The Last Years of the Soviet Empire: Snapshots from 1985-1991

By Vladimir Shlapentokh; Neil F. O'Donnell | Go to book overview

THE RUBLE ON THE VERGE OF COLLAPSE
JULY 1989

In an earlier snapshot, we saw workers unwilling to work harder because
there was nothing worth buying. Here, with the gradual expansion of private
enterprise, there are goods and services worth buying, but they are far beyond
the means of most workers. The continued inaccessibility of goods, com-
bined with the Soviet people's strong egalitarian tendencies (read: social
envy), posed a threat to continued economic progress--progress crucial to
the survival of Gorbachev's regime.

The world has come to believe of late that Soviet society, under Gorbachev's guidance, has expanded the role of its free market, with money occupying a primary position and with consumers free to pick and choose their goods. During a recent trip to Moscow, however, I found that the ruble plays a significantly smaller role in the life of the average Soviet citizen than was the case when I left Brezhnev's Russia less than ten years ago.
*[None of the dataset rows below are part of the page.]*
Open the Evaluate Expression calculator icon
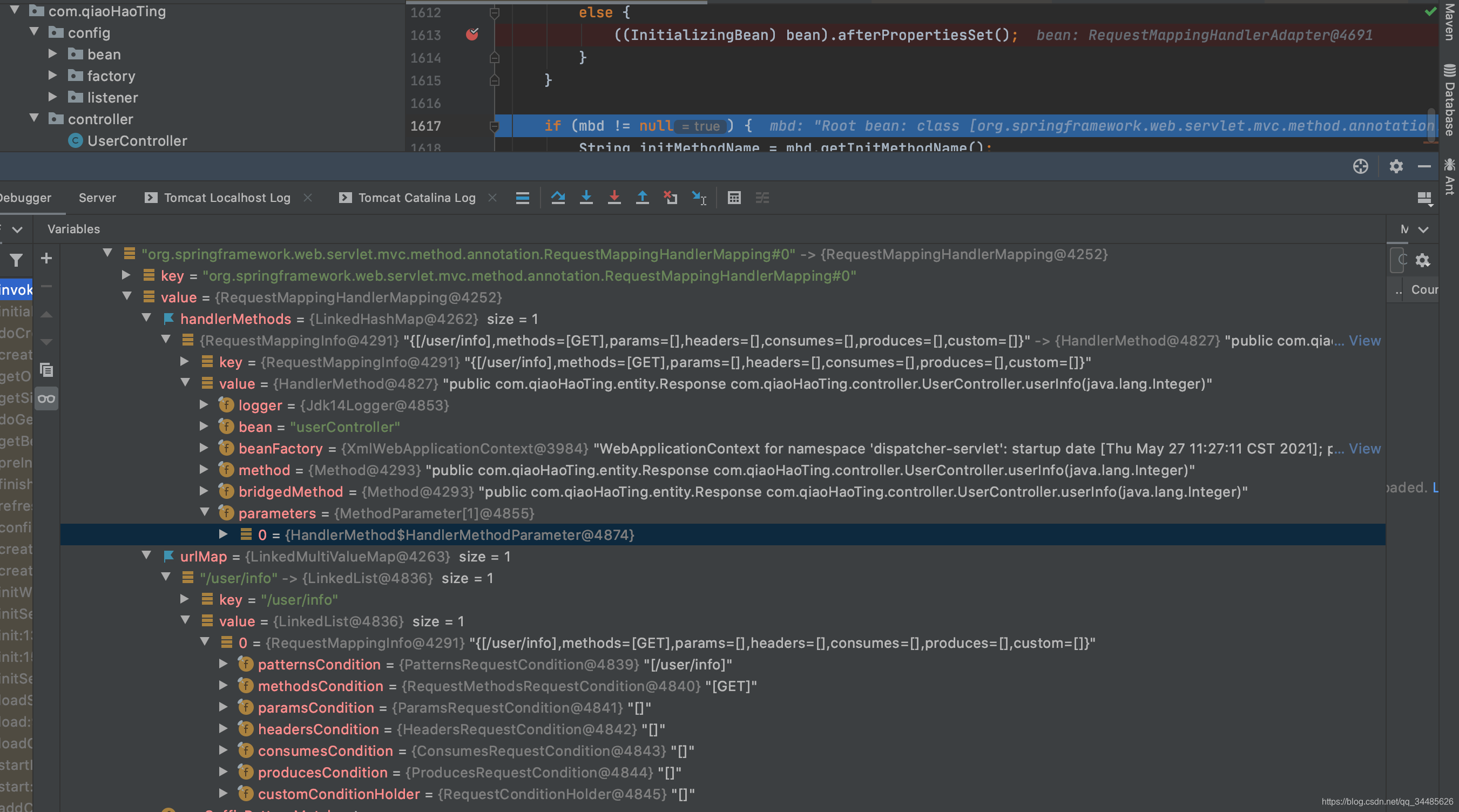The height and width of the screenshot is (812, 1459). point(734,198)
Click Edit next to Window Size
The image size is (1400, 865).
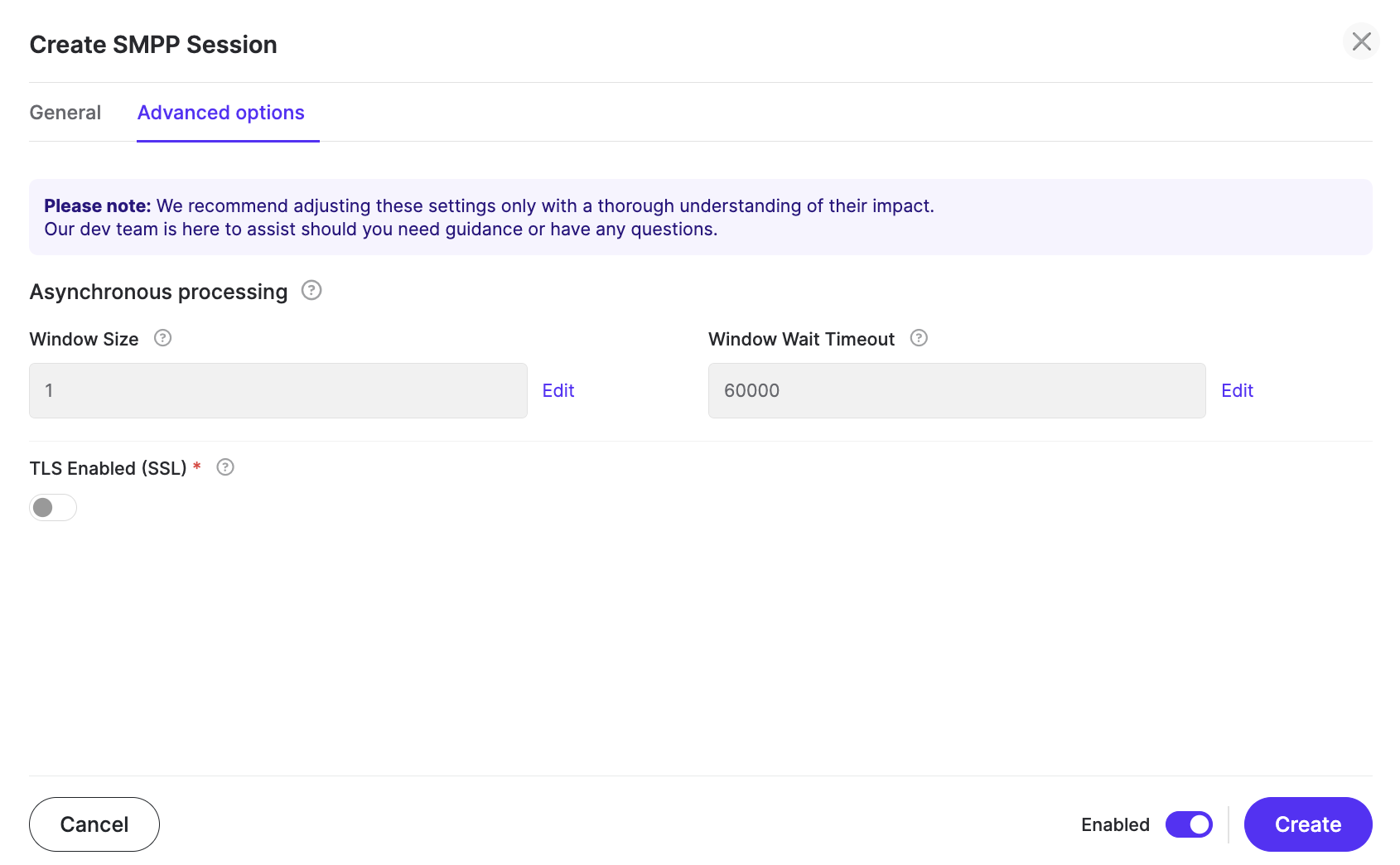tap(558, 390)
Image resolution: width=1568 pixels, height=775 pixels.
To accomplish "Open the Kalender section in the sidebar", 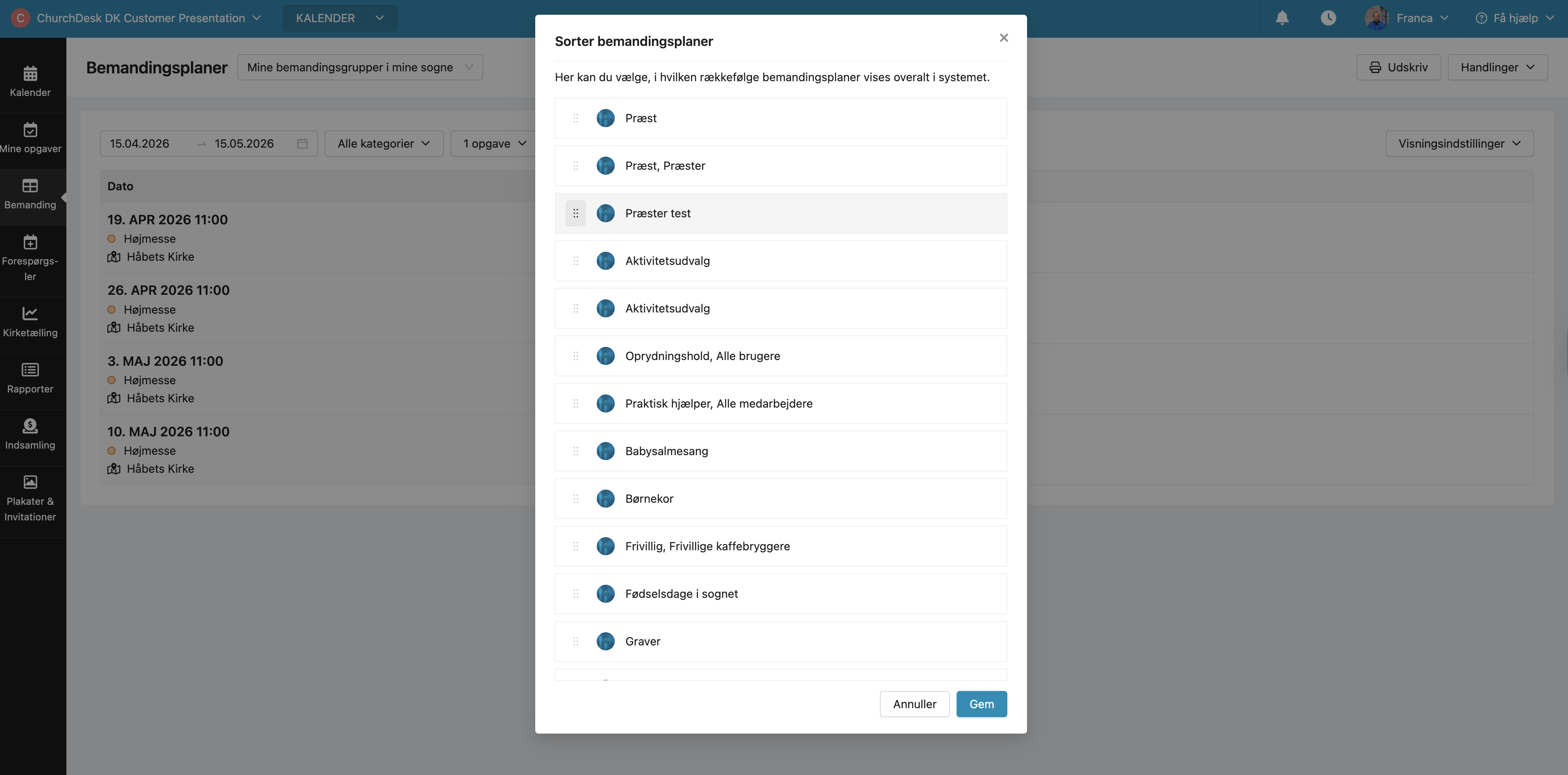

Radical changes have occurred even during the last year. When I visited Moscow in May 1988, the economic situation had changed little since my departure nearly a decade earlier. During my most recent trip, however, I found that soaring inflation rates (currently about 10 percent per year, an unprecedented rate for the Soviet economy) had nearly destroyed the state market, and that the list of rationed goods had expanded drastically. In many regions of the country, this list includes not only meat and butter, but sugar, soap, detergents, tea, and several other items as well. Although some people's coupon allotment provides them with much more than they need, they always fill their quota and either hoard their food or sell it on the black market. According to my friends in Moscow, sugar and soap have never been as plentiful as they are now that they are rationed.

The distribution of industrial goods, mostly of foreign origin, in enterprises and offices has swelled enormously. The state has elaborated a complicated mechanism for such distribution, which includes the use of lotteries to determine who among the workers of a given institution will be entitled to "buy," for example, one of the ten pairs of Italian women's shoes or one of the five jackets made in France that have been allotted to their institution. Winners of these lotteries rarely refuse items, even if they do not fit them or one of their family members.

The bartering of goods and services and the speculating of deficit goods-- two phenomena that were strongly condemned during the Brezhnev era-- have become increasingly important in recent years. Most Soviets rely on a network of salespeople to provide them with under-the-counter basic and "luxury" items.